Je vous conseille de
manière générale de vous familiariser avec la géographie et les plans des
communes que vous allez fréquenter régulièrement en généalogie. Vous pouvez par
exemple utiliser géoportail pour
vos premiers pas en histoire communale, avec les cartes d’état-major par
exemple. Par ailleurs, les archives départementales proposent souvent de
nombreuses cartes, cadastres et plans numérisés que vous pouvez consulter.
Cas n°5 : La commune a
changé de pays ! J’en conviens ce n’est pas courant mais cela
arrive de temps en temps dans l’histoire de France. Dans plusieurs cas, en
restant dans la même commune, vos recherches généalogiques vont vous faire
voyager vers d’autres nationalités. Les communes changent alors de système
administratif et parfois de nom, encore. Quand vous cherchez une commune donnée
dans un acte, il est possible que vous ne la trouviez pas, simplement car son nom
a été traduit à l’époque où l’acte est rédigé. Dans certaines régions comme l’Alsace
la situation est récurrente entre les germanisations et les francisations des
noms. N’hésitez pas à parcourir les nombreux textes des chercheurs qui se sont penchés
sur cette question assez spécifique comme celui
Christian Wolff. Le cas des difficultés de compréhension des archives dû à l’appartenance des territoires à différentes souverainetés existe à plusieurs frontières. Nous aurions aussi pu ici évoquer l’exemple de la Savoie devenue
française en 1860 seulement.
Dans le cas de
territoires frontaliers, vous allez donc vous trouvez souvent dans une chasse aux
communes où il vous faudra surtout ne pas vous précipiter pour retrouver l’équivalent dans une autre langue.
Suite à ces quelques
exemples, j’espère vous avoir donné des pistes qui vous permettront de réfléchir
sur les communes introuvables. En faisant de la généalogie vous retracez l’histoire
de ceux qui vous ont précédé et inévitablement vous croisez aussi l’histoire des
lieux où ils ont vécu. Je ne peux que vous inviter à faire un écart loin des
actes pour consulter les monographies et les cartes pour vous imprégner des
découpages cantonaux et communaux qui constituent l’univers de vos aïeux.
Il existe cent raisons
qui peuvent rendre une commune introuvable y compris, comme pour les noms de
famille, une mauvaise retranscription. Je n’ai choisi de présenter que les cas
les plus courants, n’hésitez pas à partager en commentaire vos propres déboires
face aux communes fantomatiques.
Bonnes recherches à
tous.
Bonjour et merci pour cet excellent article et ses références, je m'empresse de le sauvegarder.
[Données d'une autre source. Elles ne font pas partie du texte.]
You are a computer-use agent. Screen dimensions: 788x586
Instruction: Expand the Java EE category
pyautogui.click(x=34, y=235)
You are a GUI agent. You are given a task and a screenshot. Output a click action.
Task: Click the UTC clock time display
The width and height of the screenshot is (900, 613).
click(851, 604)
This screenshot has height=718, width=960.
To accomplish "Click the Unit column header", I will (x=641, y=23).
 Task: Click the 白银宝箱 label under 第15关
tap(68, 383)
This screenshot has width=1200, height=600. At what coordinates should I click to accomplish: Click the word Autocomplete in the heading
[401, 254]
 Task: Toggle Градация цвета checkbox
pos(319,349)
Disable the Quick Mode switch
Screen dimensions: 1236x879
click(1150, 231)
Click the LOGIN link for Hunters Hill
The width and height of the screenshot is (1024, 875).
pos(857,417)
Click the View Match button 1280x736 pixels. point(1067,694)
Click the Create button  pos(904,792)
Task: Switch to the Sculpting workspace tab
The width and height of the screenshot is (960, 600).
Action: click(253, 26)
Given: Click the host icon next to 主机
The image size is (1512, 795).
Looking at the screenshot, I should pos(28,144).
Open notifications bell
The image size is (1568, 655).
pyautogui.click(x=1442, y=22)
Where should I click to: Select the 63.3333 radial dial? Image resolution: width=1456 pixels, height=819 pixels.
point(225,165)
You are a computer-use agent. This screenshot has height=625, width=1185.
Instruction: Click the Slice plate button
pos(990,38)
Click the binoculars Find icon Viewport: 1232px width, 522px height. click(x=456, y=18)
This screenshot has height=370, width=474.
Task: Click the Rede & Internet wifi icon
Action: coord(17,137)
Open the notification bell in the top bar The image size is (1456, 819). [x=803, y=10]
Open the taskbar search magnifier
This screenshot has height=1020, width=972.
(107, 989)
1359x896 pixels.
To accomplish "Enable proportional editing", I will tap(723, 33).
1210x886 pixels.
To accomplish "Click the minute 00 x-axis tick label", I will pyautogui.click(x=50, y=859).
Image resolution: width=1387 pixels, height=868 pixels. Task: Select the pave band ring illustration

RépondreSupprimerLe logiciel que j'utilise, Gramps, gère les lieux ainsi que leurs subdivisions. Il les gère en permettant de lier un lieu à un autre, en indiquant une date ou une plage de dates auxquelles il a appartenu au lieu de niveau supérieur. Il dispose aussi d'un nomage secondaire des lieux, par exemple pour représenter le nom du lieu pendant la période révolutionnaire ou dans une autre langue, là aussi avec une possibilité d'appliquer une plage de temps pendant laquelle il portait ce nom.